## [Data supplied]
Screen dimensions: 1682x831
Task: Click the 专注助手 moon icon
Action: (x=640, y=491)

...

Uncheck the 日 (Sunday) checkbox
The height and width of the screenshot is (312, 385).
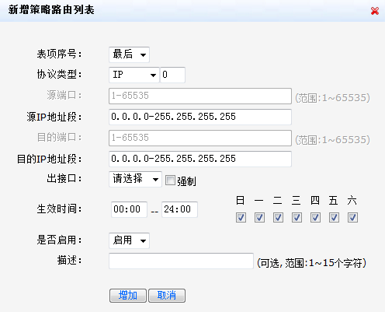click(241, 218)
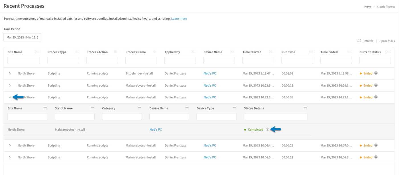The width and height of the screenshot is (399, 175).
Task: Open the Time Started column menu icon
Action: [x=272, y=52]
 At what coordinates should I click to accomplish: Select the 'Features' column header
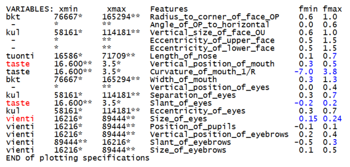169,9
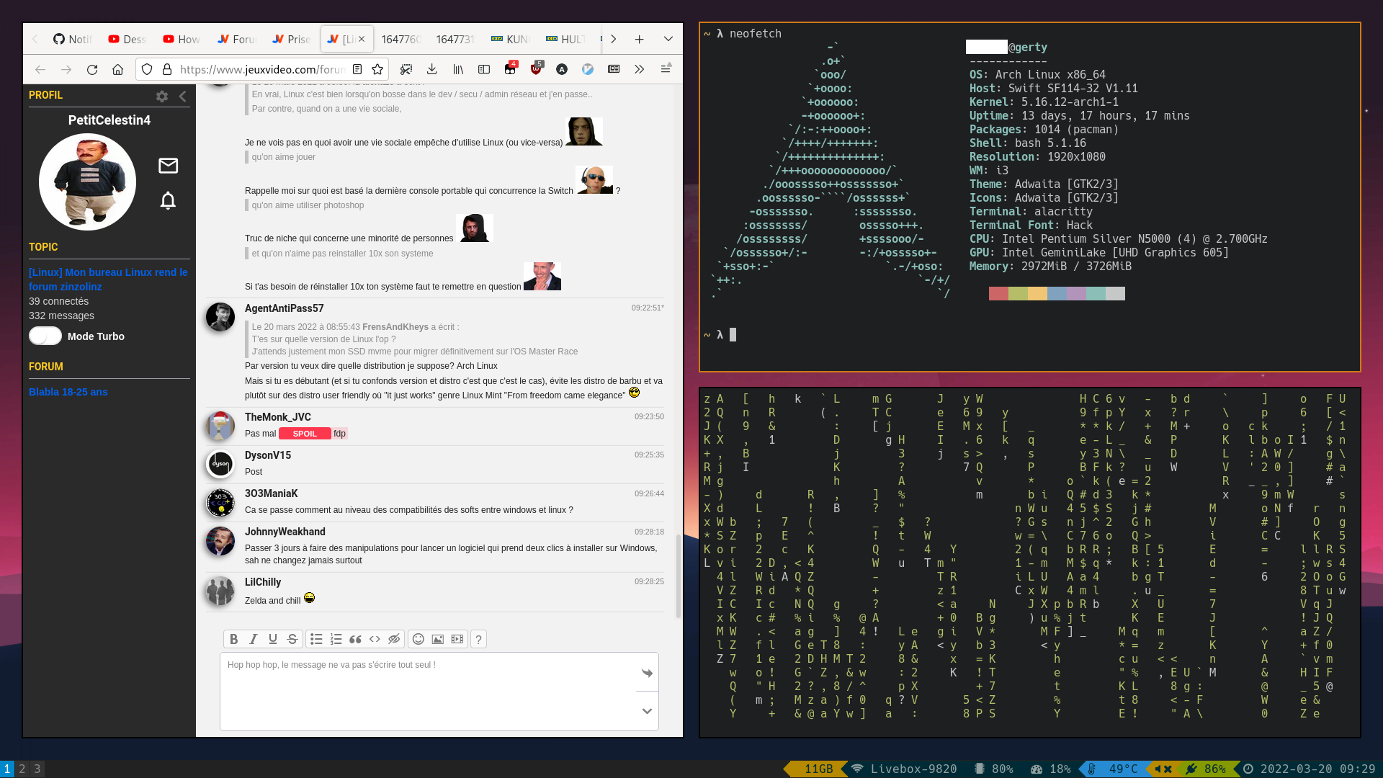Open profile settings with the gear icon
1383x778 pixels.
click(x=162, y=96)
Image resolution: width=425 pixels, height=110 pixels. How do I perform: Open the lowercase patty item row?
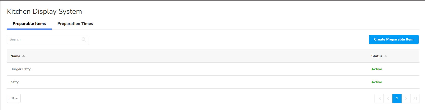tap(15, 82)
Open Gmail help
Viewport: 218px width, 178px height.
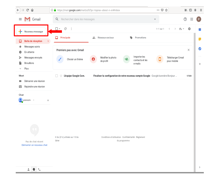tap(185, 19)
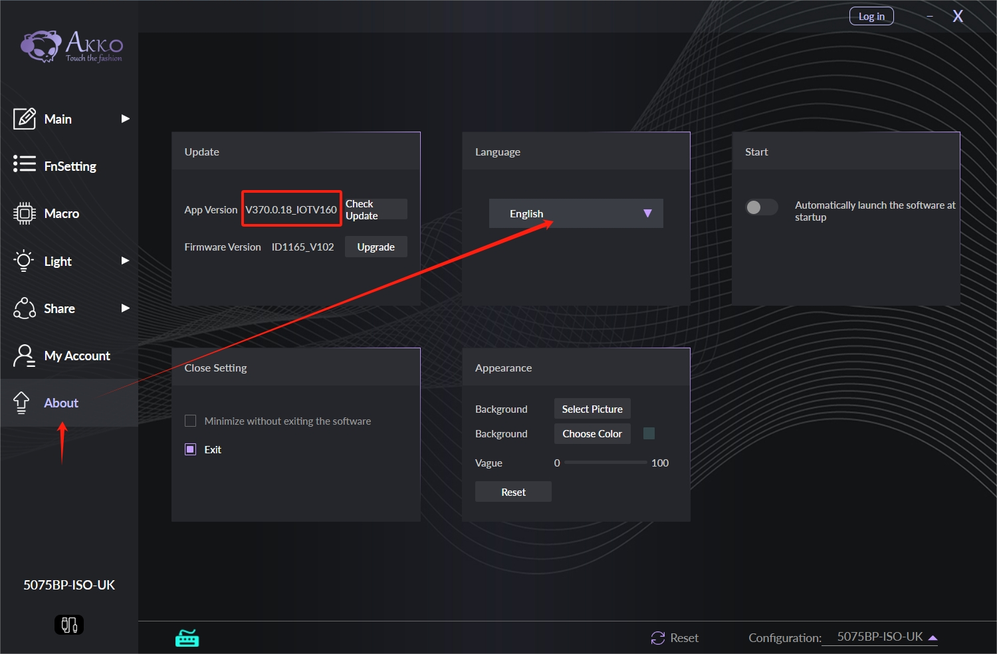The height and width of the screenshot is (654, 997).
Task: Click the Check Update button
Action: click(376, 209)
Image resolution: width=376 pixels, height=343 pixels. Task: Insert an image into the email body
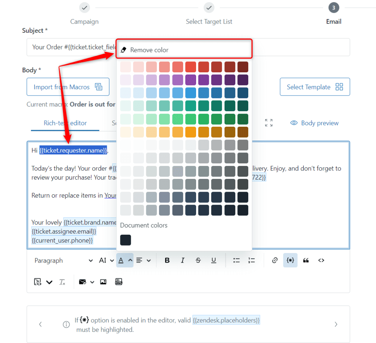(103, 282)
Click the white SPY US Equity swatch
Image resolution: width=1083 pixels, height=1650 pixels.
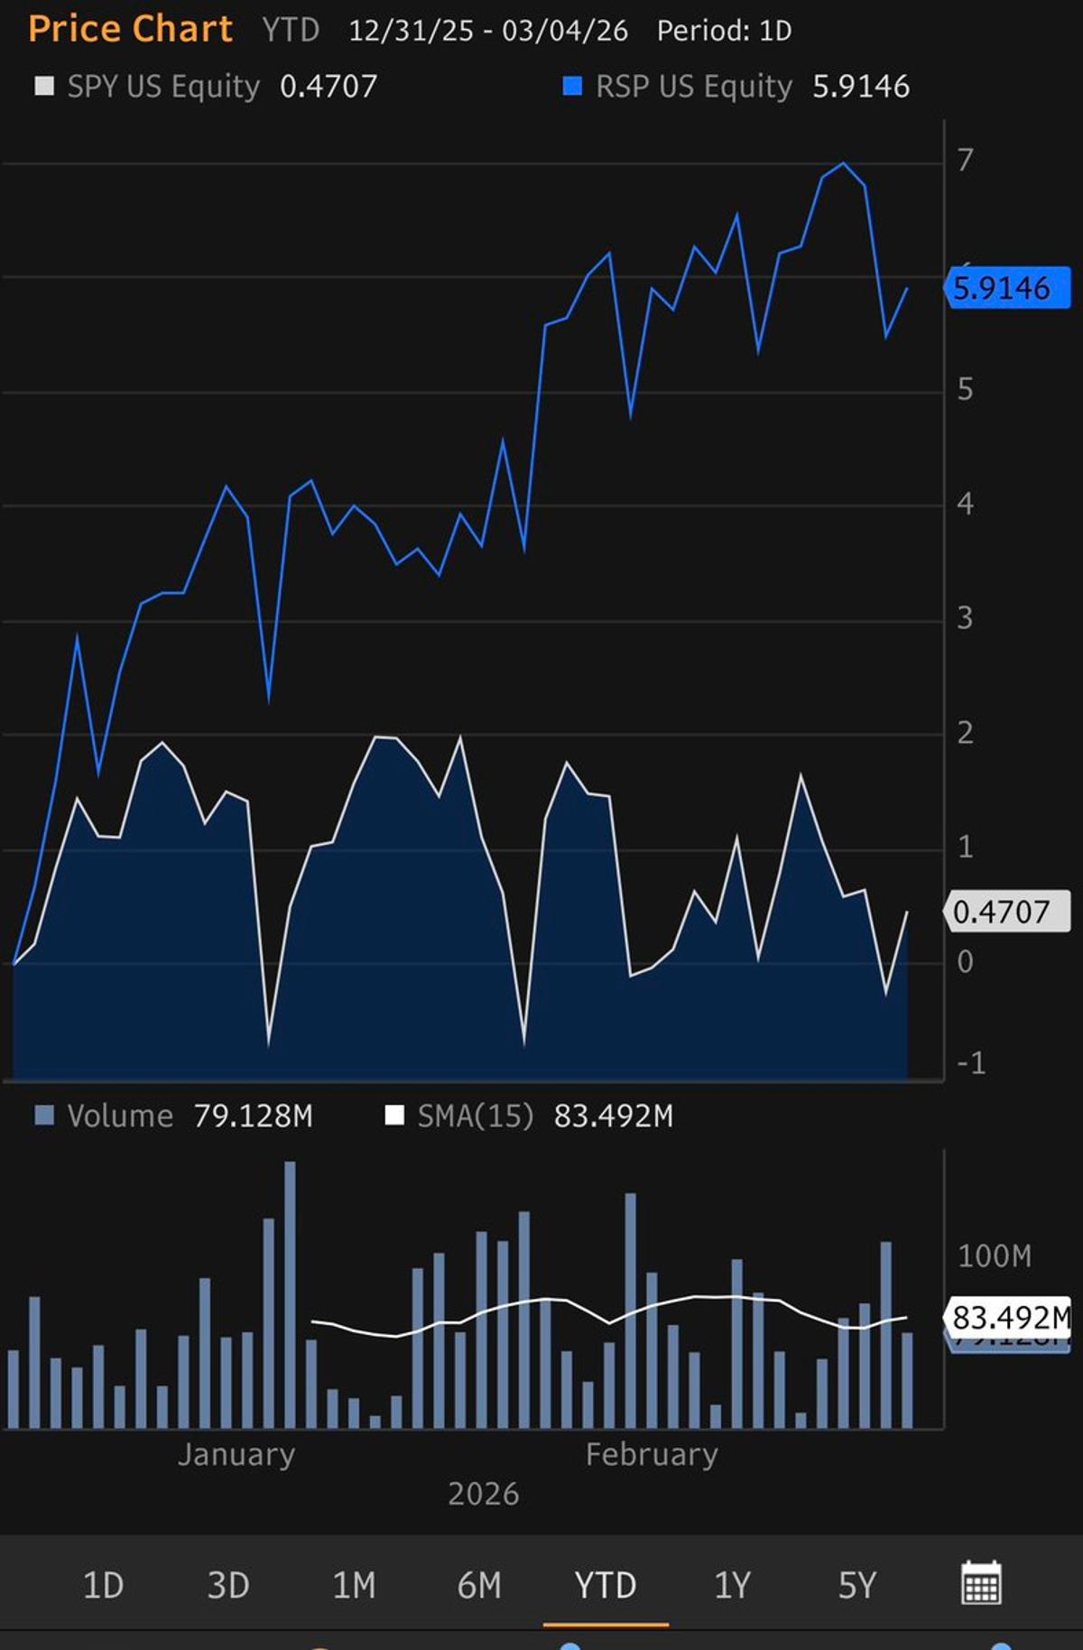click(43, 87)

## [Goal]
Collect every line of the listing above that contains the string "column", treating uppercase and lowercase letters as different.

## [Expected answer]
Task: Open the Time Started column menu icon
 At what coordinates should I click to accomplish: Select the 'Features' column header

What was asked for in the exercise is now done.